Monday 30 June 2008

Missing a due date

I am coming up to one of those nasty things: a due date which never happened. The first one of these events comes around at Christmas time. This last Christmas that date passed me by as I was in the throes of the miscarriage which should instead have led on to the due date I am currently obsessing about. The upcoming date has me feeling maudlin to say the least. Oh and my period came again just like clockwork. Marvellous. Just marvellous.

In the grand scheme of things earlyish miscarriages are so easily dismissed as "just one of those things, lots of people have them and don't worry at least you know you can get pregnant". Well actually as far as the latest miscarriage was concerned no, I didn't bloody know I could get pregnant, not without a smorgasbord of drugs, needles and petri dishes at any rate. And it wasn't for lack of trying.

Even though the pregnancy failed to progress it was at least pretty amazing to finally have to the things that happen to seemingly everyone I know in the real world: realise my period was late; head out to the chemist for a test; do it and see the word pregnant appear in no seconds flat and no need to to see or tell any medical professional immediately. I have never been one for doing pregnancy tests. In fact even with the ivfs I never peed on any sticks as I was too scared to see what would be on them. I just had the blood tests and made the husband call for the results so I wouldn't have to hear bad news. I would occasionally think there might be cause to go and get a test but usually before I'd even worked myself up to buying one it would become obvious it wasn't necessary. So this whole unbelievable natural pregnancy and stick peeing was a major event. How pathetic is that - peeing on a piece of plastic a major event - this infertility business skews one's sense of what is important somewhat.

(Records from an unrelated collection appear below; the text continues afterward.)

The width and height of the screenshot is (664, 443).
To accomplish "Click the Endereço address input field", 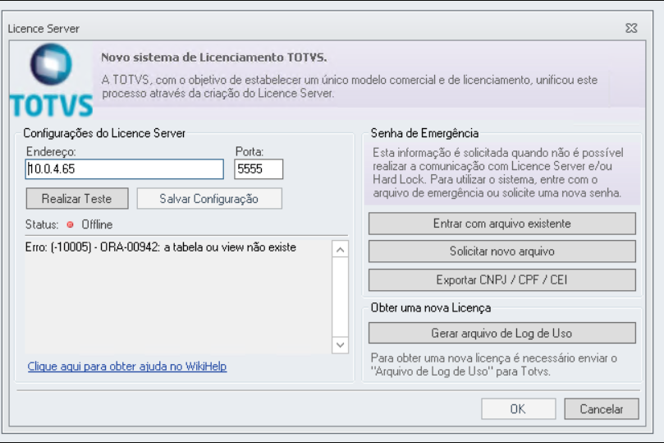I will tap(124, 169).
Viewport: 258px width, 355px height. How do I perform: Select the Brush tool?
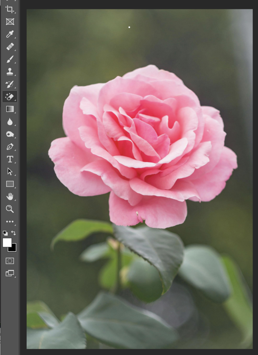(x=10, y=59)
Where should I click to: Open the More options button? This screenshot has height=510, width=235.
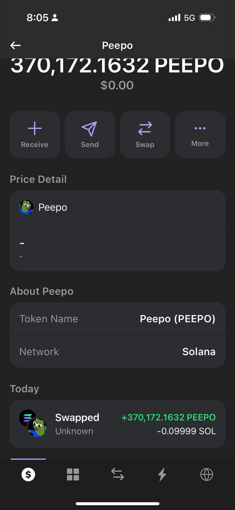click(200, 135)
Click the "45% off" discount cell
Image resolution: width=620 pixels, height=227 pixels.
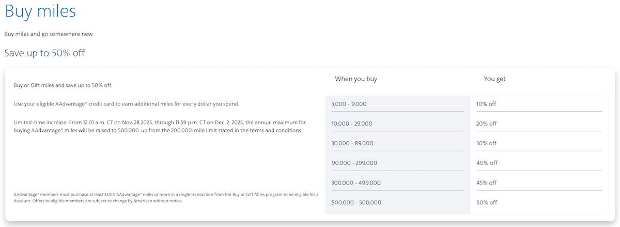pos(487,183)
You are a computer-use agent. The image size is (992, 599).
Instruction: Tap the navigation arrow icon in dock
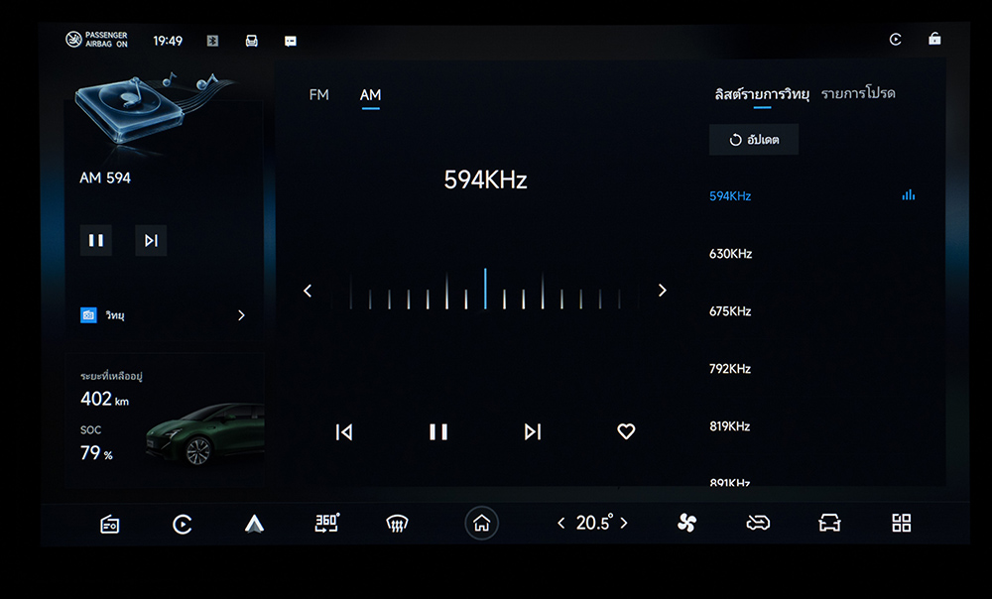[254, 524]
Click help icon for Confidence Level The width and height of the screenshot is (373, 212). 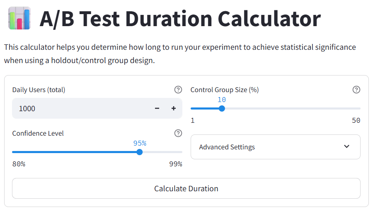(x=178, y=133)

The husband, being a man albeit one who is usually pretty astute about these things, had no idea this date was coming up at all. I suppose that is hardly surprising. Whilst the emotional commitment of the man to the pregnancy as a whole and the baby to come is undoubted in the vast majority of cases, given that the physical contribution to the event is pretty fleeting I can see why a man might not be so invested in the exact number of weeks passing by. Its not like I was counting the weeks either - I just knew when 20 weeks should have been and 30 and 40. Still it pissed me off that he seemed to have forgotten entirely. But then it was only another of the things making me cross and miserable these past few days which encompass such things as the guilt of the working mother, the politics of the 4 year old birthday party and the nature of friendships. But I think those better be for another day.

11 comments:

DD said...

After the first two years of reminding my husband why I was going to the cemetary, I stopped mentioning it and just went. It hurts to have to hit those dates alone, but for me, it was more painful to have to explain what and why to him each time.

I'm sorry, my dear.

Aunt Becky said...

My husband would (and never could) remember any sorts of dates like that. Whereas I, even with these early m/c's I had earlier this year, will always recall the dates that Should Have Been.

It floors me that other people don't think like that.

Julia said...

I am sorry. And the "at least you X..." people piss me off with their chickenshit stupidity. A lot. How do they not get that they are not allowed to look for silver lining in someone else's cloud? Not.their.job!

JW Moxie said...

I'll be thinking of you as you get through these dates that are kept so close to you.

Martha@A Sense of Humor is Essential said...

I am so sorry for your loss. Sending my best to you. Here from Lost and Foung.

Almamay said...

Oh Lovely,

I'm so sorry. I wish I could make it better. Sending you lots of love.

x

Miah said...

I am sorry. Due dates with nothing to hold are so hard. My husband doesn't remember either. I also hate it when people say at least you can get pregnant. Well not without help and since I need help it may not happen. Anyway I am so sorry this date is here. Take care
((hugs))

Anonymous said...

I wondered why the whole world didn't stop and say "Wow, are you still here? We can't believe you made it... that sucked so badly!"
I knew in my bones when the anniversary my miscarriage came around and when the due date that never happened arrived. Couldn't believe my husband didn't. But I think he did think "Wow, this should have been our first Christmas as a family."
I am marking your loss, and am so sorry.

Portia P said...

I'm sorry, sweetie, that you're feeling so down.

Bereavement anniversaries are so hard.

Thinking of you x

Thalia said...

I still know all the anniversaries. They are hard. I think H has forgotten, but I don't ask because I don't want to make him feel bad.

I'm sorry this happened - the joy of being able to do what everyone else does, and then having it taken away.

But do share re 4th birthday party politics, that sounds juicy.

Geohde said...

Unfilled due dates are hard. i try not to remember mine, although of course around september I always get a bit wistful.

And as for the whole natural pregnancy thing, oh yes! It would be lovely to have that experience. I'm so sorry yours ended in loss.